INSTRUCTION |
Copy out every one of the records below, replacing "Screen dimensions" with "Screen size" wherever it occurs and leaving everything else untouched.

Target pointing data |
[START]
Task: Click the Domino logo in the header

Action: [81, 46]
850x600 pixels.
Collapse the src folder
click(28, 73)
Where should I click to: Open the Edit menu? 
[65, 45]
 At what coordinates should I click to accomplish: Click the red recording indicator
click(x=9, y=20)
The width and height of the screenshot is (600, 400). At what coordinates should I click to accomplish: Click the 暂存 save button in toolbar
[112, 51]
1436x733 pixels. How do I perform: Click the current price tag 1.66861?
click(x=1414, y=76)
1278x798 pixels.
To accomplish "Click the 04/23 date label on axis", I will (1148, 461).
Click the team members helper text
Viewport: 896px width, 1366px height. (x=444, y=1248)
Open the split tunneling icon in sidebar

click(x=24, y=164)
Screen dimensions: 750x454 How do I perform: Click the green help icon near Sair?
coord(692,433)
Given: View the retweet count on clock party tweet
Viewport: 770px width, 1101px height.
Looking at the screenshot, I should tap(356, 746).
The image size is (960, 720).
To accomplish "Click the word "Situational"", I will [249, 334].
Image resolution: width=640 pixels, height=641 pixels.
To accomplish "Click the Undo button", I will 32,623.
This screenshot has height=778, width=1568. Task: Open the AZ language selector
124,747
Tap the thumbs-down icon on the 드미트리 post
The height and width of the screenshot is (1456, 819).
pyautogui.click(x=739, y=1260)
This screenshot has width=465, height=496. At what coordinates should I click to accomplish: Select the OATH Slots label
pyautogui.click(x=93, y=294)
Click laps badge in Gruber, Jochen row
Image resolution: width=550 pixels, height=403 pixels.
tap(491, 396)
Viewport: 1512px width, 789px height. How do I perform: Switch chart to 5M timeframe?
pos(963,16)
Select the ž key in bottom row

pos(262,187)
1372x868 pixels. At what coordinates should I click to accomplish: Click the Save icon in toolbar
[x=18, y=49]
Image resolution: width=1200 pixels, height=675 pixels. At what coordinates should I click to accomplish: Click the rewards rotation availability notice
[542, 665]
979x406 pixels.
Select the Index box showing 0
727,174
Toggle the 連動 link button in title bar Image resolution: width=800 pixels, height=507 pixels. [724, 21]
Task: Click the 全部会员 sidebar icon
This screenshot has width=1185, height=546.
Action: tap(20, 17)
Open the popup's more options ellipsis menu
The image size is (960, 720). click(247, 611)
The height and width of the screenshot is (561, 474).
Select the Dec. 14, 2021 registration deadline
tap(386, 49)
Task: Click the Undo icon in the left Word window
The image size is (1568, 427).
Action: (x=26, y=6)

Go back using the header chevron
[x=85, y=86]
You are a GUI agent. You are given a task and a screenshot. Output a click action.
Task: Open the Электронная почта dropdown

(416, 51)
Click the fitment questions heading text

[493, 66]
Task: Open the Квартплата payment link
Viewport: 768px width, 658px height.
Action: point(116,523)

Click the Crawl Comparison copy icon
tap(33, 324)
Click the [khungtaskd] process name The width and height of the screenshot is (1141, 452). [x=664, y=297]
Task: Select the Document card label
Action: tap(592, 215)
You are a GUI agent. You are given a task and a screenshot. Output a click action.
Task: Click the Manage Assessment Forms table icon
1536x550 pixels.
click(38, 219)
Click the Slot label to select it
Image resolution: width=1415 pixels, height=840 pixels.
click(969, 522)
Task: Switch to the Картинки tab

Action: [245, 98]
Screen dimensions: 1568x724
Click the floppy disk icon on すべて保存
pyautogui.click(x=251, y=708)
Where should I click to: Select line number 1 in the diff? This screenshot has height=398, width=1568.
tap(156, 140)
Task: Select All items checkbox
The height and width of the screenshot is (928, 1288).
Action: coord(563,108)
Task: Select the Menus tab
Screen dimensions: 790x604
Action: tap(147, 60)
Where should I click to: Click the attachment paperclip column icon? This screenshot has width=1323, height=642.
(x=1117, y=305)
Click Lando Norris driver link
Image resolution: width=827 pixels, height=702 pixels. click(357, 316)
[END]
TASK RESPONSE |
Task: Click the Domino logo in the header

Action: [81, 46]
850x600 pixels.
Collapse the src folder
click(28, 73)
Where should I click to: Open the Edit menu? 
[65, 45]
 At what coordinates should I click to accomplish: Click the red recording indicator
click(x=9, y=20)
The width and height of the screenshot is (600, 400). At what coordinates should I click to accomplish: Click the 暂存 save button in toolbar
[112, 51]
1436x733 pixels. How do I perform: Click the current price tag 1.66861?
click(x=1414, y=76)
1278x798 pixels.
To accomplish "Click the 04/23 date label on axis", I will (1148, 461).
Click the team members helper text
Viewport: 896px width, 1366px height. (x=444, y=1248)
Open the split tunneling icon in sidebar

click(x=24, y=164)
Screen size: 750x454 How do I perform: Click the green help icon near Sair?
coord(692,433)
Given: View the retweet count on clock party tweet
Viewport: 770px width, 1101px height.
Looking at the screenshot, I should tap(356, 746).
The image size is (960, 720).
To accomplish "Click the word "Situational"", I will [249, 334].
Image resolution: width=640 pixels, height=641 pixels.
To accomplish "Click the Undo button", I will 32,623.
This screenshot has height=778, width=1568. Task: Open the AZ language selector
124,747
Tap the thumbs-down icon on the 드미트리 post
The height and width of the screenshot is (1456, 819).
pyautogui.click(x=739, y=1260)
This screenshot has width=465, height=496. At what coordinates should I click to accomplish: Select the OATH Slots label
pyautogui.click(x=93, y=294)
Click laps badge in Gruber, Jochen row
Image resolution: width=550 pixels, height=403 pixels.
tap(491, 396)
Viewport: 1512px width, 789px height. How do I perform: Switch chart to 5M timeframe?
pos(963,16)
Select the ž key in bottom row

pos(262,187)
1372x868 pixels. At what coordinates should I click to accomplish: Click the Save icon in toolbar
[x=18, y=49]
Image resolution: width=1200 pixels, height=675 pixels. At what coordinates should I click to accomplish: Click the rewards rotation availability notice
[542, 665]
979x406 pixels.
Select the Index box showing 0
727,174
Toggle the 連動 link button in title bar Image resolution: width=800 pixels, height=507 pixels. [724, 21]
Task: Click the 全部会员 sidebar icon
This screenshot has width=1185, height=546.
Action: tap(20, 17)
Open the popup's more options ellipsis menu
The image size is (960, 720). click(247, 611)
The height and width of the screenshot is (561, 474).
Select the Dec. 14, 2021 registration deadline
tap(386, 49)
Task: Click the Undo icon in the left Word window
The image size is (1568, 427).
Action: (x=26, y=6)

Go back using the header chevron
[x=85, y=86]
You are a GUI agent. You are given a task and a screenshot. Output a click action.
Task: Open the Электронная почта dropdown

(416, 51)
Click the fitment questions heading text

[493, 66]
Task: Open the Квартплата payment link
Viewport: 768px width, 658px height.
Action: point(116,523)

Click the Crawl Comparison copy icon
tap(33, 324)
Click the [khungtaskd] process name The width and height of the screenshot is (1141, 452). [x=664, y=297]
Task: Select the Document card label
Action: tap(592, 215)
You are a GUI agent. You are given a task and a screenshot. Output a click action.
Task: Click the Manage Assessment Forms table icon
1536x550 pixels.
click(38, 219)
Click the Slot label to select it
Image resolution: width=1415 pixels, height=840 pixels.
click(969, 522)
Task: Switch to the Картинки tab

Action: [245, 98]
Screen size: 1568x724
Click the floppy disk icon on すべて保存
pyautogui.click(x=251, y=708)
Where should I click to: Select line number 1 in the diff? This screenshot has height=398, width=1568.
tap(156, 140)
Task: Select All items checkbox
The height and width of the screenshot is (928, 1288).
Action: coord(563,108)
Task: Select the Menus tab
Screen size: 790x604
Action: tap(147, 60)
Where should I click to: Click the attachment paperclip column icon? This screenshot has width=1323, height=642.
(x=1117, y=305)
Click Lando Norris driver link
Image resolution: width=827 pixels, height=702 pixels. click(357, 316)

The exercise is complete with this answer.